El buen tiempo hace que se batan las mejores expectativas de Villalar 2015

El sol y el sentimiento castellano y leonés se mezclaron a partes iguales en la campa del pueblo para conformar un día de la Comunidad que supera los 25.000 asistentes.

Un ambiente festivo, bañado por la mejor luz del sol y una temperatura de lo más agradable. Suena atractivo, ¿verdad? Pues así se presentó el 23 de abril en la campa de Villalar, o lo que es lo mismo, así se ha celebrado el Día de Castilla y León en el histórico municipio vallisoletano. Una jornada plagada de actividades, orgullo por la Comunidad, reivindicación de diferentes colectivos y, por qué no, ganas de pasarlo bien.

 

Las primeras estimaciones dicen que se pasarán sobradamente los 25.000 asistentes, en gran medida gracias a la nombrada buena meteorología y a diferentes acciones que también han triunfado como el concierto de los míticos Celtas Cortos, de nuevo en sus orígenes.

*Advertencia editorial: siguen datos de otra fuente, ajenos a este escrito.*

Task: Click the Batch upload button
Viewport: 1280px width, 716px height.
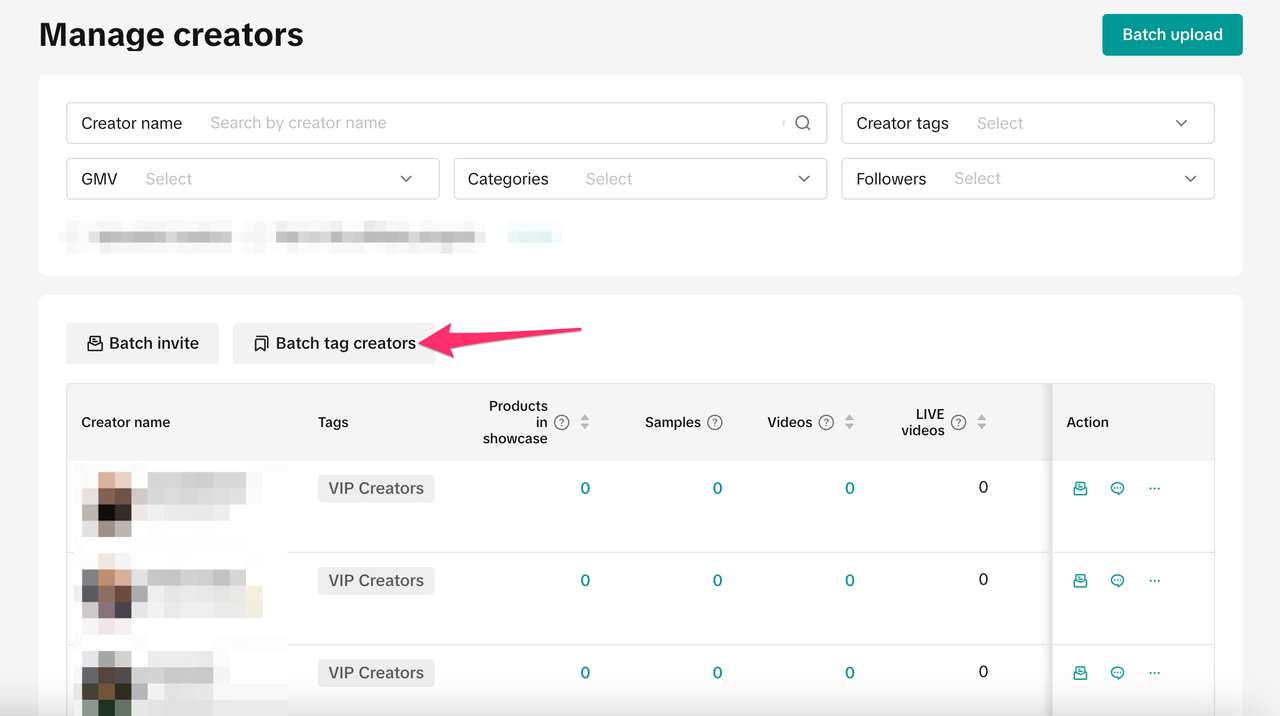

Nada mal teniendo en cuenta que el año pasado la subdelegación de Valladolid cifró en 15.000 los visitantes en lo que fue una jornada más fría y nublada.

 

Y es que ha sido mucho lo que se ha vivido este Villalar. Más allá de las visita del presidente de la Junta de Castilla y León, Juan Vicente Herrera, y de los diferentes partidos políticos a primera hora de la mañana, se ha podido ver mucho entusiasmo y ganas de reivindicación en este 23 de abril.

 

Las carpas situadas en la campa, escenario del ajusticiamiento de los capitanes de la revuelta comunera, Juan Padilla, Juan Bravo y Francisco Maldonado en 1521, eran buena muestra de ello. No había más que darse una vuelta para comprobarlo en primera persona. Padres, madres, niños, gente de más o menos edad, siempre con intención de sacar pecho por haber nacido castellano y leonés y, de paso, pasar un buen rato con las diferentes actividades de las carpas o con la buena gastronomía de la Comunidad. El que se fue a casa con el estómago vacío fue porque quiso, desde luego.

 

La cuestión es que la jornada se ha desarrollado sin incidentes destacables, según ha informado Protección Civil de Valladolid. Cerca de 500 efectivos, la mayoría de la Guardia Civil, estaban llamados para controlar que todo estuviera en orden en una jornada que se esperaba ajetreada. De hecho, la mayoría de personal acudía con la intención de controlar más el tráfico que otra cosa.